> _THE REQUEST_:
Continue the page extract on certificates and digital signatures from the point at which it ends.

> _PAGE EXTRACT_:
#####
Certificates and Digital Signatures
Certificates
Public key cryptography is used to secure web trafic through the SSL/TLS protocol that we all use when we use https:// URLs- The security this achieve is quite amazing
Regardless wether you have a Mac or a PC, your OS comes with a few public keys installed. The same public keys for everyone in the world. These are keys you trust to be authentic. These public keys with some extra info like the issuer and the "expiration date" of them are called a Certificate. These certificates are provided by the root certificate authorities (CAs), a few qualified companies in the world. Now, suppose that you want to communicate with Amazon.com. You might not know the correct public key for Amazon, but it's issues by one of these authorities surely does. So one of these authorities supplied Amazon with a signed message to the effect of:
“I a CA certify that the public key of Amazon.com is:
30 82 01 0a 02 82 01 01 00 94 9f 2e fd 07 63 33 53 b1 be e5 d4 21 9d 86 43 70 0e b5 7c 45 bb ab d1 ff 1f b1 48 7b a3 4f be c7 9d 0f 5c 0b f1 dc 13 15 b0 10 e3 e3 b6 21 0b 40 b0 a3 ca af cc bf 69 fb 99 b8 7b 22 32 bc 1b 17 72 5b e5 e5 77 2b bd 65 d0 03 00 10 e7 09 04 e5 f2 f5 36 e3 1b 0a 09 fd 4e 1b 5a 1e d7 da 3c 20 18 93 92 e3 a1 bd 0d 03 7c b6 4f 3a a4 e5 e5 ed 19 97 f1 dc ec 9e 9f 0a 5e 2c ae f1 3a e5 5a d4 ca f6 06 cf 24 37 34 d6 fa c4 4c 7e 0e 12 08 a5 c9 dc cd a0 84 89 35 1b ca c6 9e 3c 65 04 32 36 c7 21 07 f4 55 32 75 62 a6 b3 d6 ba e4 63 dc 01 3a 09 18 f5 c7 49 bc 36 37 52 60 23 c2 10 82 7a 60 ec 9d 21 a6 b4 da 44 d7 52 ac c4 2e 3d fe 89 93 d1 ba 7e dc 25 55 46 50 56 3e e0 f0 8e c3 0a aa 68 70 af ec 90 25 2b 56 f6 fb f7 49 15 60 50 c8 b4 c4 78 7a 6b 97 ec cd 27 2e 88 98 92 db 02 03 01 00 01”
- Such a message is known as a certificate. Parts of this certificate is encrpyted by the CA's private key. So you can decrypt it with the CA's public key and validate that the certificate was indeed "signed" by the CA. This method allows you to extend your trust in the Certificate Authorities to a trust in Amazon. The real-world situation is slightly more complex. CA's can also issue certificates to other CA's who can then certify webpages. It's a chain of certificates and thus a chain of trust. Check out this explanation for more details: https://knowledge.digicert.com/solution/SO16297.html
- When your browser communicates with Amazon, it can request this message, and if it is not present it will not continue with the interaction.
- Clearly a person in the middle can stop this message from travelling and hence not allow the interaction to continue, but they cannot spoof the message and send a certificate for their own public key, unless they know a CA's secret key.
- Using certificates, we can assume that Bob the user has the public verification key 𝑣 of Alice the server. Now Alice can send Bob also a public encryption key 𝑒, which is authenticated by 𝑣 and hence guaranteed to be correct.
- Once Bob knows Alice’s public key they are in business- he can use that to send an encryption of some private key 𝑘 which they can then use for all the rest of their communication.
What happens if a ROOT CA's secret key gets exposed? Well, probably Capital P Panic. Apple, Microsoft and other OS producers would need to issue quick updates to the OSs to make sure no computer trusts those certificates which originate from the compromised company.
#####
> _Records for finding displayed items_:
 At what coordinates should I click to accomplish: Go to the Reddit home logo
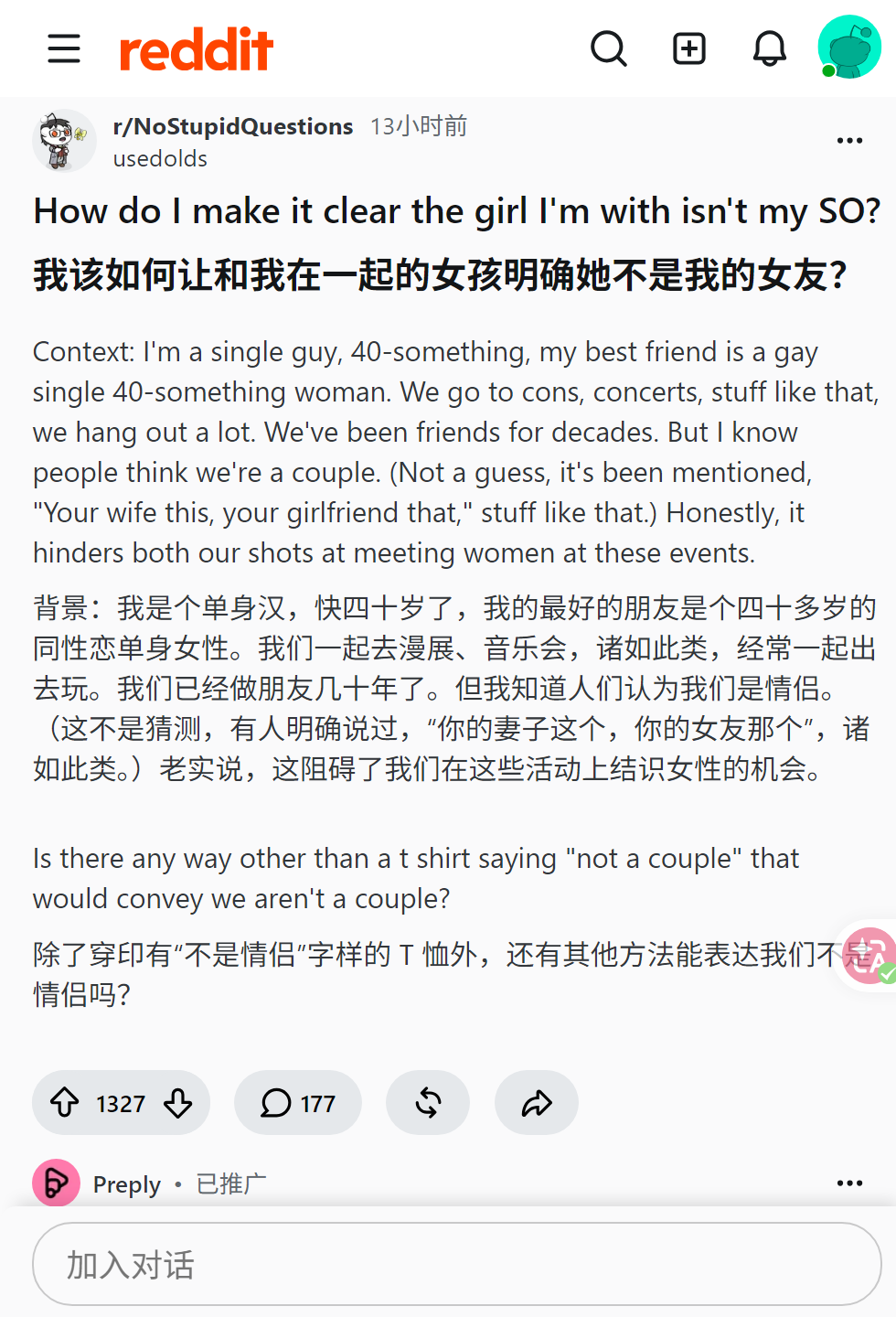197,49
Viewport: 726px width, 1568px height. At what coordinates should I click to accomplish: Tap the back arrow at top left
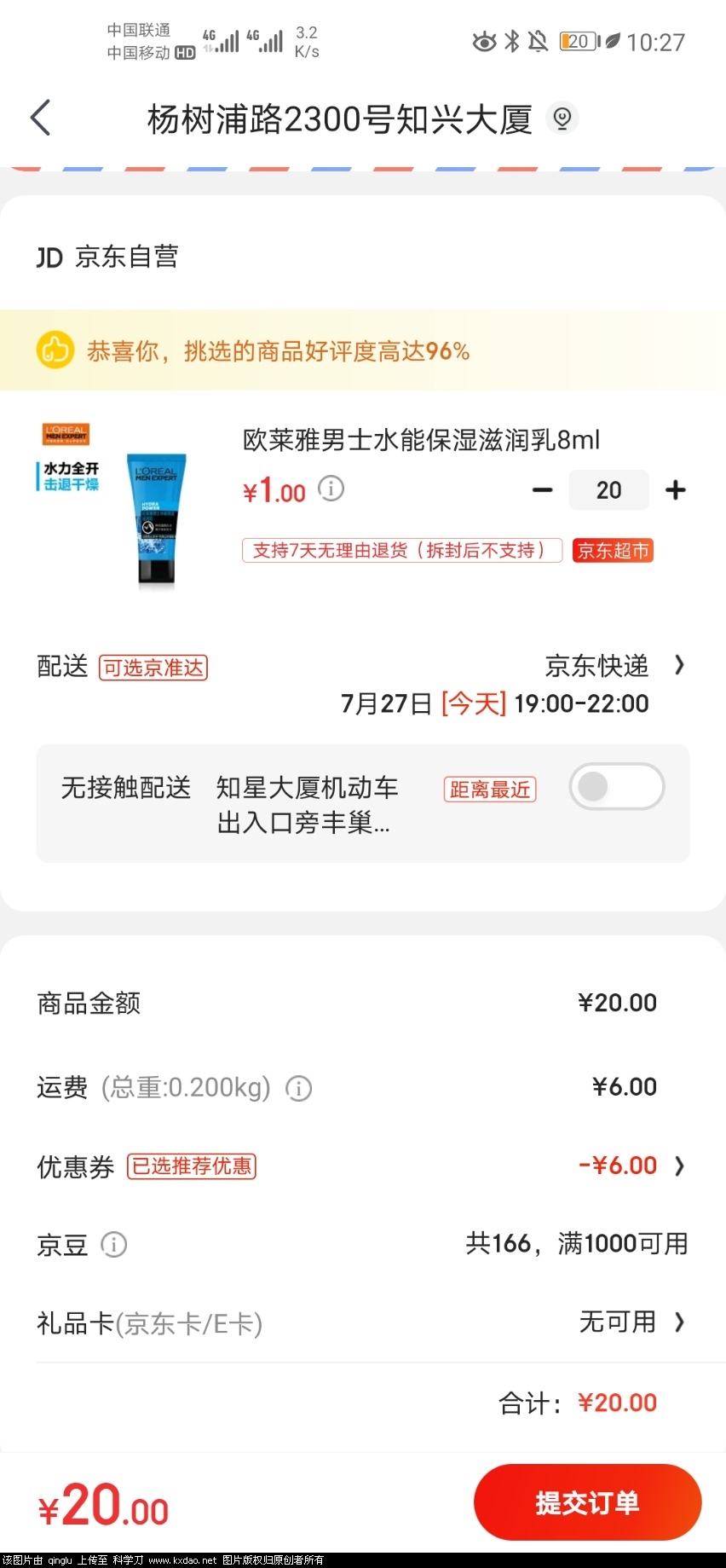click(x=40, y=118)

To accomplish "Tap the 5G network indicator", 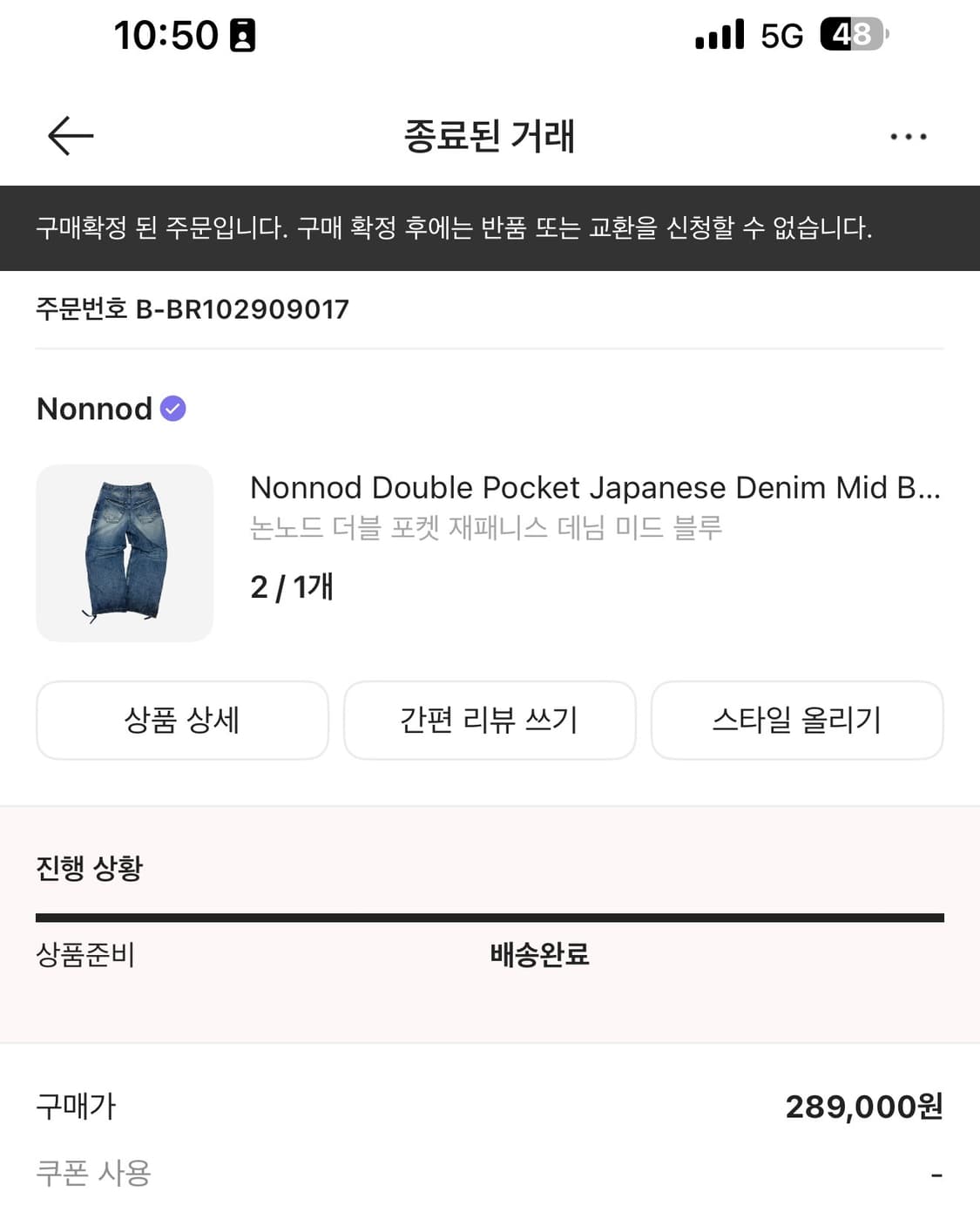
#####
> _EXERCISE RESPONSE_:
Digital Signatures
Digital signatures and other forms of electronic signatures are legally binding in many jurisdictions. This is some material from the website of the electronic signing company DocuSign:
Digital Signatures have two components:
- You as the signer must have a valid certificate. How can you get a certificate? You can walk in with your ID to a CA's office and walk out with your private key and your certificate, which contains your public key. Note that the certificate itself doesn't contain any sensitive information.
- How can you sign documents with this method? First, you have a valid certificate, so if you encrpyt a document with your private key, anyone can validate that the document was encrypted by you. When you sign, you don't encrypt the document though. You rather create a hash of the document and you only encrypt the hash. The encrypted hash along with your certificate is your signature.
- When someone receives the document with your signature, they verify it by: First, they validate your certificate. Then they decrpyt the hash with your public key. If the decrpytion is successful they can be sure the hash was signed by you. Then, they hash the document themselves and compare it to the decrypted hash. If these are equal, the received can be sure that the document hasn't been altered since it was signed.
Q&A
- Suppose that you turn on your computer and visit https://www.ceu.edu/ in a browser. Using each of the terms below in a context that makes clear your understanding of each, explain in a paragraph the process by which CEU's home page appears on your screen: DHCP server, DNS server, IP address, packet, TCP port, web server.
- When I turn on my computer and connect to WiFi DHCP gives me a unique IP address and tells the IP address of the local DNS server. DNS converts domain names to IP addresses and vice versa so when I type www.ceu.edu, DNS translates it into a numeric address, the real address of the server where the website is located. Then an HTTP request is sent to the server, which sends a copy of the website (data) to me across TCP/IP. If the request gets approved then data packets will be sent to me. Then these small packets assemble and get displayed to me.
- DHCP server- assigns IP addresses
- DNS server- contains the IP addresses and host names (translation)
- IP address: #.#.#.#, where each # is between 0 and 255. (identification & location)
- Packet: unit of data
- TCP port: used to identify the format that is requested. For example, port "80" requests web services, port "25" requests email, etc.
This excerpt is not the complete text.